Dès lors, deux orientations stratégiques émergent et s’affrontent souvent : une ligne de rupture offensive adossée à la mobilisation populaire, et une ligne de stabilisation institutionnelle privilégiant la préservation des équilibres financiers » indique Innocent Gnelbin.
Le piège de l’assimilation par l’appareil d’État
Pour lui, la souveraineté ne peut se décréter uniquement à travers des slogans politiques.

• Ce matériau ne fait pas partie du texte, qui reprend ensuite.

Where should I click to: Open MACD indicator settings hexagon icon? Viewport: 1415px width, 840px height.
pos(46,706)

«Elle s’articule et se négocie dans des rapports de force purement matériels, qu’ils soient productifs, financiers, technologiques, énergétiques ou géopolitiques. Un pays qui dépend structurellement des importations et des financements internationaux ne peut initier de rupture brutale sans s’exposer à une inflation galopante, à une crise budgétaire aiguë ou à de graves tensions sociales.

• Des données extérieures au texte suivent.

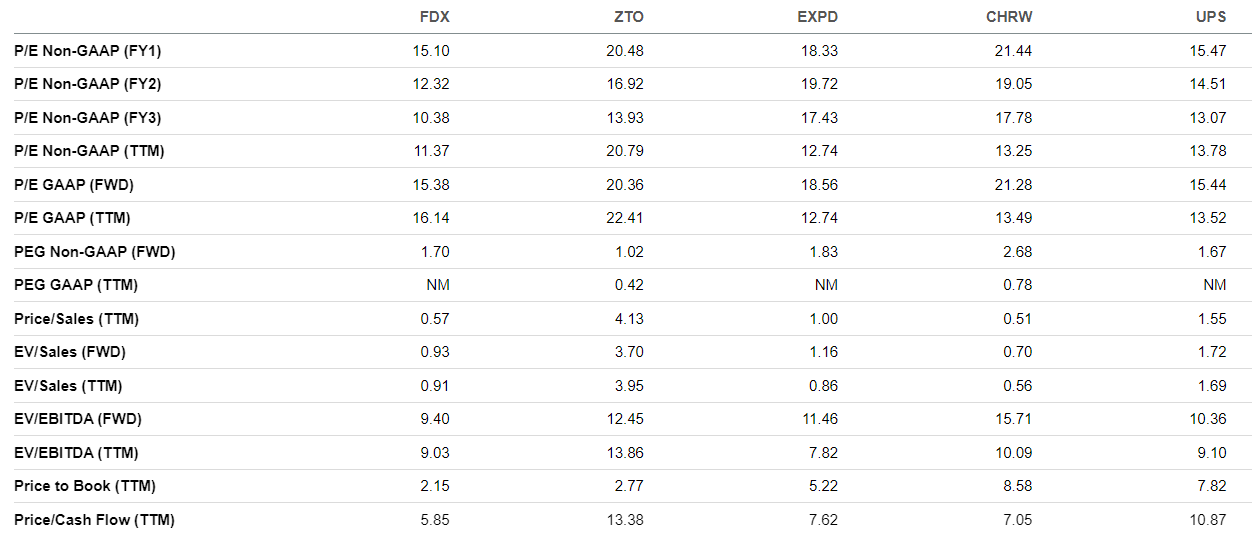Select the UPS column header
This screenshot has width=1252, height=541.
1211,17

L’histoire politique du continent met toutefois en garde contre un autre écueil : l’absorption progressive des mouvements de rupture par l’appareil d’État lui-même. Pour justifier des renoncements, le pragmatisme est d’abord invoqué comme un compromis temporaire.
Puis, la logique technocratique s’installe, la mobilisation populaire s’étiole et les élites administratives traditionnelles reprennent le contrôle.
Sans formation politique continue et sans lien vivant avec les masses, l’État finit par transformer le mouvement plus vite que le mouvement ne transforme l’État».
Ainsi, selon lui, pour survivre et réussir, le projet souverainiste doit impérativement naviguer entre deux écueils majeurs : l’utopisme irréaliste qui refuse de voir les contraintes matérielles, et le pragmatisme sans horizon qui finit par normaliser et perpétuer le système existant.
«La souveraineté africaine ne peut plus se contenter d’être électorale ou symbolique ; elle doit impérativement devenir économique, industrielle, technologique, énergétique et alimentaire.
Cela requiert une stratégie productive rigoureuse, la création de mécanismes financiers alternatifs, des alliances régionales renforcées et une préparation rigoureuse des populations à soutenir les sacrifices liés aux transformations historiques.
En définitive, la crise sénégalaise est un laboratoire politique majeur pour l’ensemble du continent africain.
Elle marque le passage décisif des slogans d’opposition à l’élaboration d’une doctrine concrète de gouvernement.
Car l’enjeu historique réel ne réside pas dans le simple remplacement des hommes au pouvoir, mais bien dans la construction d’États résilients, capables de défendre durablement la souveraineté populaire au sein d’un système mondial profondément inégalitaire », a martelé le président de ’’Force aux Peuples’’.